There are two kinds of folks on this rock: Those who love Tom Waits and everybody else.
Tom Waits fans have a… Well, I wouldn’t call it a connection (we’re all misanthropes at some level, of course), but we do share a particular regard for one another. See, to put on a Waits record is to set sail in a tempest without a compass– or like shaving a mountain lion… It takes guts and imagination.
In 1984, Tom sequestered himself in a Lower Manhattan basement and created, Frankenstein-like, the songs that would become Rain Dogs. While most popular musics of the 1980s were over-synthed, push-button, sterile affairs, Waits wanted real sounds from actual animals. He utilized whatever was handy– sticks & stones, banjos, Keith Richards… The result is a crusty oeuvre that passes melodic mustard while smashing glass.

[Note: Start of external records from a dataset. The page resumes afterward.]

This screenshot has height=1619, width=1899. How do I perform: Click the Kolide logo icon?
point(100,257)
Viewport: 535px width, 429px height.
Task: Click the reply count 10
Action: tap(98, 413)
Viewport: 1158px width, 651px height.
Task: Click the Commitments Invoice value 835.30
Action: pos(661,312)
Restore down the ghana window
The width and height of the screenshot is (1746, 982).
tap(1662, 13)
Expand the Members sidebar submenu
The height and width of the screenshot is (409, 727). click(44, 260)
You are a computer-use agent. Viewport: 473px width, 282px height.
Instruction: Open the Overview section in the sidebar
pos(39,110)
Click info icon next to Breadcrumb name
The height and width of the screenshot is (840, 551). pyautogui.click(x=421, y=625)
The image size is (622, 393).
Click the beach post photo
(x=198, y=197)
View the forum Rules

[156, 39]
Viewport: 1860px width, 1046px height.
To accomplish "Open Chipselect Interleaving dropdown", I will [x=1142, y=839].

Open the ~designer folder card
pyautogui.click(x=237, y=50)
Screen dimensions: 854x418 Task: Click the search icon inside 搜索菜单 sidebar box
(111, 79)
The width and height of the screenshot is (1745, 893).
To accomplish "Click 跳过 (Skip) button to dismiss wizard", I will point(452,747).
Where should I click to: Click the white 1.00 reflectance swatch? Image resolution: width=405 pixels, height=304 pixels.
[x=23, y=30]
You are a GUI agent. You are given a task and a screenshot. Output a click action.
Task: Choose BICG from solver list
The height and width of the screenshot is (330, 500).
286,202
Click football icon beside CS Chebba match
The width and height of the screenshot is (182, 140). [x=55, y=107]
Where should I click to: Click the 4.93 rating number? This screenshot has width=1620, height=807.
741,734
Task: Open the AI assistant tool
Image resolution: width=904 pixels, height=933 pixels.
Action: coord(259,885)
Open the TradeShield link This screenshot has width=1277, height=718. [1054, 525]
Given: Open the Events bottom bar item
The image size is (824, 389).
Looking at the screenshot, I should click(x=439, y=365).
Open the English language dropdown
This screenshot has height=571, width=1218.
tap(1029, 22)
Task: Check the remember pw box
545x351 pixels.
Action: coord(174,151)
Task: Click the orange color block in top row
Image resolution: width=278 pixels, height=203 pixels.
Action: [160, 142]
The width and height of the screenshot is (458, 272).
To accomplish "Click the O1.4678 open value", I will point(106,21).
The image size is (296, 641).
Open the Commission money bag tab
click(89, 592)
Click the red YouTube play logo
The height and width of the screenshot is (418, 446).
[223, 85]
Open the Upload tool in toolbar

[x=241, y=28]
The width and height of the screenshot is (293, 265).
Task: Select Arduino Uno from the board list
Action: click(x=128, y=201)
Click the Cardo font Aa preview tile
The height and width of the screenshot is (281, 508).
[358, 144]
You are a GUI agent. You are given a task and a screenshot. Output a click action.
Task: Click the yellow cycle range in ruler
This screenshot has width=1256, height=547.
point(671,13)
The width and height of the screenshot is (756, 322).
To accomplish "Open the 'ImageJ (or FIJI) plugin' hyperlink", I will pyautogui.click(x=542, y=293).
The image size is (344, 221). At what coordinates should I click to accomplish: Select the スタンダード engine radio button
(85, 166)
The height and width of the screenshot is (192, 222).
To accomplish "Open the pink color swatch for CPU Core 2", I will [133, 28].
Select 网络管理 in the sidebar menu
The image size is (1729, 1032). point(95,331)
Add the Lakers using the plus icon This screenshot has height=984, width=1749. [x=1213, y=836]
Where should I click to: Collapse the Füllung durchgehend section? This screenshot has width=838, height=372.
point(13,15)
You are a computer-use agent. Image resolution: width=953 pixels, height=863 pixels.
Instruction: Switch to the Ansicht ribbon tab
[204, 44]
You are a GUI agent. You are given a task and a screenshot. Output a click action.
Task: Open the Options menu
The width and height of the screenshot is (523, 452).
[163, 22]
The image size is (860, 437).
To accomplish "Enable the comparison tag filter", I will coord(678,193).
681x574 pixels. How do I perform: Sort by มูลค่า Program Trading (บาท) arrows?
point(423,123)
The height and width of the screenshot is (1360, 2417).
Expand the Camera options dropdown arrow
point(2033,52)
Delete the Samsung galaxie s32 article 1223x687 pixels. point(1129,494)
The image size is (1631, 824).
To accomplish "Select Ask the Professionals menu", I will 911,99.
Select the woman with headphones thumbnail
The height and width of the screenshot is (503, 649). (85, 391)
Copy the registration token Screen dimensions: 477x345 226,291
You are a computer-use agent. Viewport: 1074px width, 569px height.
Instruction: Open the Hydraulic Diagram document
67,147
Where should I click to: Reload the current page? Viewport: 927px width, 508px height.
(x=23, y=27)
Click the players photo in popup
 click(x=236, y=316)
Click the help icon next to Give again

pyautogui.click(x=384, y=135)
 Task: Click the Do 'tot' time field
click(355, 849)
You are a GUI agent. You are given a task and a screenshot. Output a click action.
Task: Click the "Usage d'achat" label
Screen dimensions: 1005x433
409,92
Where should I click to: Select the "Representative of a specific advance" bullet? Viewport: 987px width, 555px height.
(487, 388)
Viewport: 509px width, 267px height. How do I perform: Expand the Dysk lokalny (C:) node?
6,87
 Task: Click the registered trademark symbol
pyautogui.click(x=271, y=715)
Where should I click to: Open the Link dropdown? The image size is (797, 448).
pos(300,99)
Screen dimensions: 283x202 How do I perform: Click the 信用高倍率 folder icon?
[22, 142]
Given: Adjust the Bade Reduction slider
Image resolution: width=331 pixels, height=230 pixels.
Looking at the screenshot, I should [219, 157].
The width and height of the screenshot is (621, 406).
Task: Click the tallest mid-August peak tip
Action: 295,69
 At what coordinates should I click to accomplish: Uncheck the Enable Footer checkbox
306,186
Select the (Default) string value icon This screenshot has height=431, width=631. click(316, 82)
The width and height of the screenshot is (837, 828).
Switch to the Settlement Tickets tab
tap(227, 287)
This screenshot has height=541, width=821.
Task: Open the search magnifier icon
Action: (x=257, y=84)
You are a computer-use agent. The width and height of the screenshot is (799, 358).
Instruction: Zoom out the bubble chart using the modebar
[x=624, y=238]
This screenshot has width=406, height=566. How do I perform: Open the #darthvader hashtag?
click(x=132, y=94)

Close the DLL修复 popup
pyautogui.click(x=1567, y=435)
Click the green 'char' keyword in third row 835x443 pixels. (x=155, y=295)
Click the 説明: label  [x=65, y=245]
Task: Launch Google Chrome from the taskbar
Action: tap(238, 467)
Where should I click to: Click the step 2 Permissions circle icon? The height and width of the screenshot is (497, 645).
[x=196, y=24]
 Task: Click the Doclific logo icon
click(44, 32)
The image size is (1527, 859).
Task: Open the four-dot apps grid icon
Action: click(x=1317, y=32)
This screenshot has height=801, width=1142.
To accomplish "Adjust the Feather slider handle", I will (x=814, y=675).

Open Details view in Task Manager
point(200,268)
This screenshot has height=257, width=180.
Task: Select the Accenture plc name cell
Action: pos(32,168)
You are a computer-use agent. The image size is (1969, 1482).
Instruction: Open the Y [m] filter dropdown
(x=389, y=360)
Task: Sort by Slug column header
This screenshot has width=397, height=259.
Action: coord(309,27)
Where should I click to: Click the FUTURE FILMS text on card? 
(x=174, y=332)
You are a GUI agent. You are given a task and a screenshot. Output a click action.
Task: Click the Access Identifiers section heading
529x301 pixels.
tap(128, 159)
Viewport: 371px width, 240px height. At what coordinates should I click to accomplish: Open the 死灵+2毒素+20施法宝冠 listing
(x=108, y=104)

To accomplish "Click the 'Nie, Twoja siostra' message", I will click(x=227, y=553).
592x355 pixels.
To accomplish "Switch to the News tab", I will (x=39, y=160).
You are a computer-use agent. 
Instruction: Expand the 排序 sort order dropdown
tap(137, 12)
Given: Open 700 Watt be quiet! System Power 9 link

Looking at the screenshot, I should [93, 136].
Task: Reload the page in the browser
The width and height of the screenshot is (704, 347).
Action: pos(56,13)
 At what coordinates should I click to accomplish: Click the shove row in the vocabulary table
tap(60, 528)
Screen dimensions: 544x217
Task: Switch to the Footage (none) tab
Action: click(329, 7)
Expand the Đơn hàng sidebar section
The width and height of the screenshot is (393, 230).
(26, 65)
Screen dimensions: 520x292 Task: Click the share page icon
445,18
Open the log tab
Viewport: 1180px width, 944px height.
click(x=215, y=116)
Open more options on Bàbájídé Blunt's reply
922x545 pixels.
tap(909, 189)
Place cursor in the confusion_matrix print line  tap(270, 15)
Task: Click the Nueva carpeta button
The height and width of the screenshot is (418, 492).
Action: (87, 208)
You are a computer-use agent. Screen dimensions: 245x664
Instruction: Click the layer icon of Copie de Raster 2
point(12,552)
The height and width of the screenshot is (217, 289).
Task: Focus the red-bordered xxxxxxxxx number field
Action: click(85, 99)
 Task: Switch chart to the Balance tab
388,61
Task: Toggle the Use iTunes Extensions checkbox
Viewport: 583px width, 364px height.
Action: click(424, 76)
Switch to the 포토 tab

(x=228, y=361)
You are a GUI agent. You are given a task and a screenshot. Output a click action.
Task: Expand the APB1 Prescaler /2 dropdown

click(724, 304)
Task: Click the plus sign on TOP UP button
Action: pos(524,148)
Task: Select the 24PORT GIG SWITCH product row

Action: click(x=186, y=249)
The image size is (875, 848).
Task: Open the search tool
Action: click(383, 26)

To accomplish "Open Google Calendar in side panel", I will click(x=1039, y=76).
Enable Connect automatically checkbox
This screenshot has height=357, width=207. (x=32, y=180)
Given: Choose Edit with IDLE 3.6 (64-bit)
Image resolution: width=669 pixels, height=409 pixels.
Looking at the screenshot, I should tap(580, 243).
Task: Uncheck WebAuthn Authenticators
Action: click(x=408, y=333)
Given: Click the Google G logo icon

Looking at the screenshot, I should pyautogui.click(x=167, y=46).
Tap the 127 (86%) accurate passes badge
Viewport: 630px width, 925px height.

Delivered in a trademark throat-wrapped-in-barbed-wire growl, Rain Dogs features sophisticated cacophony with real spit. Crunchy calliope numbers bob geek-like beside blood & bourbon-soaked second line anthems while a few pop jewels shine throughout.
Rain Dogs was the first Tom Waits album I ever bought (at a Best Buy, dig it), but I had no idea what I was stepping into. Rain Dogs clanks, plonks, honky tonks, smooths out, wrings your wrists, rends your expectations, moans madly, descends into carnival carnality, ascends to the lip of the gutter before dragging you back down into the ditch. It squishes and squelches wet and gritty, a walk on a winter beach with a hole in your boot– and then it amps and burns, reeking like a tire fire or a hot radiator.
I miss the sonic promiscuity of my youth that led me to such sensations. But then again, Tom Waits fans know a not-so-secret truth. Wanna hear it? Listen to Rain Dogs.